Universal guidelines and improvements in technology are needed to reduce injuries and deaths from improper placement of nasogastric feeding tubes in pediatric patients, according to a comprehensive review of published literature.

The review, conducted by the New Opportunities for Verification of Enteral Tube Location (NOVEL) Work Group Project of the American Society for Parenteral and Enteral Nutrition (A.S.P.E.N.) found that while the bedside placement of a nasogastric feeding tube is a common procedure conducted by nurses, incorrect placement can have serious and potentially fatal consequences.

While an abdominal x-ray is the best way to ensure that a nasogastric feeding tube is correctly placed, most often a tube is placed at the bedside without radiographic assistance. The NOVEL Work Group Project concludes that universal best practices, including a standard approach to bedside verification of nasogastric feeding tube placement and changes in technology, can help to improve patient safety. The group's complete review titled "Nasogastric Tube Placement and Verification in Children: Review of the Current Literature," is co-published in the June issue of A.S.P.E.N.'s Nutrition in Clinical Practice and AACN's Critical Care Nurse journals.

"The challenges of insuring proper nasogastric feeding tube placement led A.S.P.E.N. to launch our NOVEL Work Group Project to identify and promote best practices and spur technology development to reduce the risk to patients," said Beth Lyman, RN, MSN, CNSC, the chair of the A.S.P.E.N. NOVEL Work Group Project and the senior program coordinator for the Nutrition Support Team at Children's Mercy Hospital in Missouri. "We want to make sure that healthcare providers are not complacent about the risks associated with this procedure and have all the information they need to improve patient safety."

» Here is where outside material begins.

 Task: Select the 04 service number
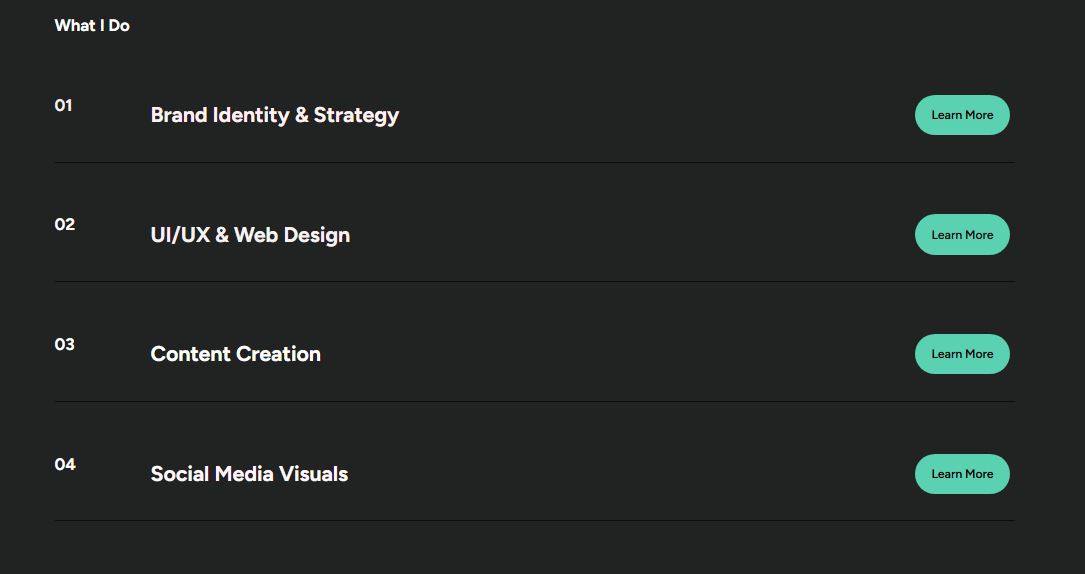click(x=65, y=464)
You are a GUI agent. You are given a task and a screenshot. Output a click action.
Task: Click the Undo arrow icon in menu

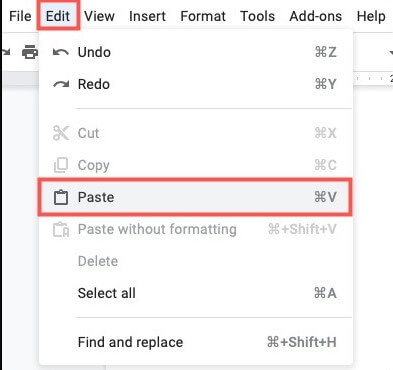click(61, 52)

The outcome of a misplaced nasogastric feeding tube is typically life-altering and psychologically devastating for the patient, the patient's family, and healthcare professionals involved. In an accompanying commentary, a parent and a nurse recount the human cost of improper nasogastric feeding tube placement.

Deahna Visscher lost her 11-day-old son to an improperly placed nasogastric feeding tube. Grant was born with a heart defect that required surgery. Only a couple of days until his discharge, Grant died as the result of a nasogastric feeding tube being placed into his lung.

An unnamed nurse recounts her experience of placing a nasogastric feeding tube into a three-week-old girl. Even though she followed correct verification procedures, the tube was not placed correctly and the patient went into respiratory distress. The nurse was so distraught over her mistake that she seriously contemplated leaving the profession permanently.

"Stories like these show that we still have work to do with providers to reduce incidences of medical errors that lead to irrevocable consequences. We believe that our efforts are vital for the health of our most vulnerable patients," added Lyman.